Desta forma, o projeto de requalificação da Praça 25 de Abril, junto ao Estádio Cidade de Coimbra, não será realizado. No fundo, e como referiu Correia da Fonseca, não será possível concretizar a “forte componente de reabilitação urbana” que o projeto tinha. A mesma medida será tomada no troço entre S. José e a Portagem, cujo concurso deverá ser lançado pouco tempo depois do traçado na Solum.

Para que tal seja possível, o Governo não vai avançar agora com a colocação dos carris e das catenárias – necessários para a circulação das carruagens. Esta verba, segundo o Governo, ajudará, em conjunto com as poupanças conseguidas dentro da cidade de Coimbra, a que as obras avancem entre o Alto de S. João e o Largo da Portagem.

Só depois o Governo lançará as obras de colocação das catenárias e dos carris.
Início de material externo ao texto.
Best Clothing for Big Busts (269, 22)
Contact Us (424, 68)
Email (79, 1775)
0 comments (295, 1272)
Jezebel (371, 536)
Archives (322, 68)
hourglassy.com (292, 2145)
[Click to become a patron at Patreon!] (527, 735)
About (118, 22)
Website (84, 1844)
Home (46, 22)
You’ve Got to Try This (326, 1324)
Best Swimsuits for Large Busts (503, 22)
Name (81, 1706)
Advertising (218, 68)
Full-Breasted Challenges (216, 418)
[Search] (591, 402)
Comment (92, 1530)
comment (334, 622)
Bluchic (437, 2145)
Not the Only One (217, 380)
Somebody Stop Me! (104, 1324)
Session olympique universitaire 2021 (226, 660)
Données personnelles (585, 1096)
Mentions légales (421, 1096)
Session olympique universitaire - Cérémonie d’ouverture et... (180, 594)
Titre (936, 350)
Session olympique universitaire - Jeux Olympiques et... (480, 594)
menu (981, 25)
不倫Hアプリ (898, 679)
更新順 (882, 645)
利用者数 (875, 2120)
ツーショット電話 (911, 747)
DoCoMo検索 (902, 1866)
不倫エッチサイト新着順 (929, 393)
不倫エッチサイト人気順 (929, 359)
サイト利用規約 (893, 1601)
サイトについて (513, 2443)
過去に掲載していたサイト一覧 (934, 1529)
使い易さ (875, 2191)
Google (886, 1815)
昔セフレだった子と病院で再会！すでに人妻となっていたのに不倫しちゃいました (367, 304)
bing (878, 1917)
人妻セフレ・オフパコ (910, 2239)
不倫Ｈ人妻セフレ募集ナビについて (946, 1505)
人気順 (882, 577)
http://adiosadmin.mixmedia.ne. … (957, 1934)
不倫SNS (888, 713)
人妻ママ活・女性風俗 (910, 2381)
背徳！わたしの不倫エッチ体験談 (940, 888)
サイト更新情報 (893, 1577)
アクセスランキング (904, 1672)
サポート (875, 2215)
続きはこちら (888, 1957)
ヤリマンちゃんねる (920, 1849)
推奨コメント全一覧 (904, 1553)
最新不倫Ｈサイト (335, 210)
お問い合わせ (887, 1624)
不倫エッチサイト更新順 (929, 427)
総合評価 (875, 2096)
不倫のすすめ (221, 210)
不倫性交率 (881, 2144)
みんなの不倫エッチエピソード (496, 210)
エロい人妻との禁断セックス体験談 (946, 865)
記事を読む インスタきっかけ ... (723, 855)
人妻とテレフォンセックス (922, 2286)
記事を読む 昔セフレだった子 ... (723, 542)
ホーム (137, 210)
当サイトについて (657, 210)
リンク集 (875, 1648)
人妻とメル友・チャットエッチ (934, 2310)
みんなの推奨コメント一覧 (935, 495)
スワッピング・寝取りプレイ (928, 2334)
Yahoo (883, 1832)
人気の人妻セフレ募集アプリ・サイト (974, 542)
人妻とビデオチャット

Esta reprogramação atira, como anteontem referiu o secretário de Estado, o projeto para 2014, sendo esta  a nova data prevista para que a população da Lousã e Miranda do Corvo possa fazer a viagem em metro para a cidade de Coimbra.

Coimbra-B é essencial

João Paulo Barbosa de Melo foi o porta-voz dos autarcas. O presidente da câmara de Coimbra salientou a importância que tem a manutenção do projeto em ferrovia, bem como a disponibilidade revelada pelos autarcas para que se encontrem formas de diminuir os gastos com a intervenção nos três concelhos.

Apesar da satisfação, o autarca não se esqueceu de lembrar que a intervenção não pode ficar na Portagem. Na sua opinião, é essencial que vá, pelo menos, até Coimbra-B. “É essencial que assim aconteça, porque só no seu todo o projeto é sustentável”, frisou.